Original time values are preserved in the output.
- Parameters:
- Returns:
- New RateData object containing only the
specified time range.
- Return type:
result (RateData)
Notes
Start and end are always treated as literal time values (not offsets from the end). To slice by array index with negative indexing support, use
subtime_by_index(start_idx, end_idx).
- subtime_by_index(start_idx, end_idx)[source]
Extract a subset of time points from the rate data using time index values.
Original time values are preserved in the output.
- Parameters:
- Returns:
- New RateData object containing only the
specified time range.
- Return type:
result (RateData)
Notes
Supports negative indexing (e.g., -5 selects 5 from the end).
To slice by time values instead of array indices, use
subtime(start, end).
- frames(length, overlap=0)[source]
Split the rate data into a RateSliceStack of fixed-length windows.
- Parameters:
- Returns:
Stack of rate data windows, one per frame.
- Return type:
stack (RateSliceStack)
Notes
Windows that would extend past the end of the recording are excluded.

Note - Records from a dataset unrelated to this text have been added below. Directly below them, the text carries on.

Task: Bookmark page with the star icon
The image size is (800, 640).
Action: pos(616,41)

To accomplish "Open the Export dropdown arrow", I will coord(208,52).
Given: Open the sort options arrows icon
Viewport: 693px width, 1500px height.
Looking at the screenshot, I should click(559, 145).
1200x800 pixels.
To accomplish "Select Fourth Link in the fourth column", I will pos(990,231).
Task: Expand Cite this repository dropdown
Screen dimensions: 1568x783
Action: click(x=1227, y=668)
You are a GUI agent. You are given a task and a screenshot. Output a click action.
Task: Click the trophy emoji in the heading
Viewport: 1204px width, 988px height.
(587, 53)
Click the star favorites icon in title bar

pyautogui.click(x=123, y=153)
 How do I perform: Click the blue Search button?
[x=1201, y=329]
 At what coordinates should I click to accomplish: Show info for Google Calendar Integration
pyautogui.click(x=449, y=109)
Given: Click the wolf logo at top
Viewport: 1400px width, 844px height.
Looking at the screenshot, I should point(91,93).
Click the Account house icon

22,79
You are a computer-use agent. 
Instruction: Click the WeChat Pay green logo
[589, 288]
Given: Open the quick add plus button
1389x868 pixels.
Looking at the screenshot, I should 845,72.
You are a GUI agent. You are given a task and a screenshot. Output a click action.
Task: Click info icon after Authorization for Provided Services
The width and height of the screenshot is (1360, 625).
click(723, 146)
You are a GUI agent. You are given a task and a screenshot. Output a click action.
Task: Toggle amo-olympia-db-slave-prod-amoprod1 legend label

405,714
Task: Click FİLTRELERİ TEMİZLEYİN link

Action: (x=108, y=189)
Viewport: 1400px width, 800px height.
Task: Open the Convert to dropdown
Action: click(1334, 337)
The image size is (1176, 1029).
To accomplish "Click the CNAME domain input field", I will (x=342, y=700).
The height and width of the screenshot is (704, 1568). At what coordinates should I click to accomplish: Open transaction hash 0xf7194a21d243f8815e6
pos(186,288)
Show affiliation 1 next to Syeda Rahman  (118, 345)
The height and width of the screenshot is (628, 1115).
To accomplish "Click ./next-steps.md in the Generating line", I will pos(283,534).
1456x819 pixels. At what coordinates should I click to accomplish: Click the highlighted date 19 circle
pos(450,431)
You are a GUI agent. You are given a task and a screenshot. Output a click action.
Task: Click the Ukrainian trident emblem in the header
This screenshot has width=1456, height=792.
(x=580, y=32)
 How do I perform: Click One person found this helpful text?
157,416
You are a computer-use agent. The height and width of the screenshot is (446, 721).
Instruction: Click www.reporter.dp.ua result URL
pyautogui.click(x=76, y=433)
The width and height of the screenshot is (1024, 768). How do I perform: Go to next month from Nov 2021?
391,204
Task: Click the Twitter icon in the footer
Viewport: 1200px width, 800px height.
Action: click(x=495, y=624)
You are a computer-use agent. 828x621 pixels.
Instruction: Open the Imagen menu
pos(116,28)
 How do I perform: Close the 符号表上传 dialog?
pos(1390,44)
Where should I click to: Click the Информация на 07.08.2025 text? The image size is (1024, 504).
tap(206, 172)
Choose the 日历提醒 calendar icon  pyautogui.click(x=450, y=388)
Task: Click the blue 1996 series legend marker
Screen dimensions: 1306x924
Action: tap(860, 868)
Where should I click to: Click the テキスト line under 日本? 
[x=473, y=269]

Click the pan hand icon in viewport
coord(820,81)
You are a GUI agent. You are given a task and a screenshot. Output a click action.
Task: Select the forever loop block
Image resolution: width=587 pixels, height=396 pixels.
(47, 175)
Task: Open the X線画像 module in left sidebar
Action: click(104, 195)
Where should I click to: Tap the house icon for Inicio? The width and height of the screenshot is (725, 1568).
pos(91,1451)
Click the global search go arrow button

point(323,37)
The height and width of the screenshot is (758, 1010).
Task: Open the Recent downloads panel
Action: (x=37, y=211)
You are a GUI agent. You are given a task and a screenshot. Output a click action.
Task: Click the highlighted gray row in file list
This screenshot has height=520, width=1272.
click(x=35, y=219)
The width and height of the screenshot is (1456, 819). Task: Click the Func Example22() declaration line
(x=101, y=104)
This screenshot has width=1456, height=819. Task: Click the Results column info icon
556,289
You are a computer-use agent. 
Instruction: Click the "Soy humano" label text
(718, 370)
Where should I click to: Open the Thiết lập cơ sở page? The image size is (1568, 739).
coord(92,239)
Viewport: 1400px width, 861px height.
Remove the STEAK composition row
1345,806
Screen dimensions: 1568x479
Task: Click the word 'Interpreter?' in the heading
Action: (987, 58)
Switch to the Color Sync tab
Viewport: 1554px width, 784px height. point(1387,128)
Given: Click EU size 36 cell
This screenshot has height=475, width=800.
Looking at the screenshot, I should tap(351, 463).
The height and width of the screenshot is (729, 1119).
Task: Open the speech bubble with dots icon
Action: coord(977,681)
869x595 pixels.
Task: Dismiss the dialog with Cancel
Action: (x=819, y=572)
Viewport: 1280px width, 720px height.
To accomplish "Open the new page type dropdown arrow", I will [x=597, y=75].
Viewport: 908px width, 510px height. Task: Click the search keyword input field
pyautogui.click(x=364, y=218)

overlap must be strictly less than length.
- get_pairwise_fr_corr(compare_func=<function compute_cross_correlation_with_lag>, max_lag=10, n_jobs=-1)[source]
Compute unit-to-unit similarity from the firing rate matrix (U, T).
- Parameters:
compare_func (callable) – Comparison function from utils. Specify cross-correlation or cosine similarity. The default is cross correlation. See utils.py for details.
max_lag (int) – Max number of lag steps around 0 to consider for finding the max correlation. If None, lag is set to 0.
n_jobs (int) – Number of threads for parallel computation. -1 uses all cores (default), 1 disables parallelism, None is serial.
- Returns:
- Maximum correlation coefficients
between all unit/neuron pairs. matrix[i, j] is the max correlation between unit i and unit j. Values range from -1 to 1. Diagonal is always 1 (self-correlation).
- lag_matrix (PairwiseCompMatrix): Time lags (in time bins) at which
maximum correlation occurs. lag_matrix[i, j] is the lag where correlation between i and j is maximal. Positive lag means unit j leads unit i (j fires earlier). Negative lag means unit i leads unit j (i fires earlier). Diagonal is always 0.
- Return type:
corr_matrix (PairwiseCompMatrix)
- get_manifold(method='PCA', n_components=2, **kwargs)[source]
Project the firing-rate data into a low-dimensional manifold using PCA or UMAP.
- Parameters:
method (str) – Which dimensionality reduction method to use. Either
"PCA"(default) or"UMAP".n_components (int) – Number of output dimensions to return (default 2).
**kwargs – Additional options for UMAP. If method is
"UMAP", you can specify use_graph_communities (bool), return_labels (bool), and other UMAP-specific keyword arguments such as n_neighbors, min_dist, metric, or resolution.
- Returns:
- Depends on method and options:
If method is
"PCA":(embedding, explained_variance_ratio, components)where embedding has shape (T, n_components), explained_variance_ratio has shape (n_components,), and components has shape (n_components, U). If method is"UMAP":(embedding, trustworthiness)where embedding has shape (T, n_components) and trustworthiness is a float from 0 to 1. If method is"UMAP"with use_graph_communities=True and return_labels=True:(embedding, labels, trustworthiness).
- Return type:
result (tuple)
Notes
To visualise the resulting embedding, use
plot_manifold(). It accepts the embedding array directly and supports background masks, continuous colour values, and discrete group colouring.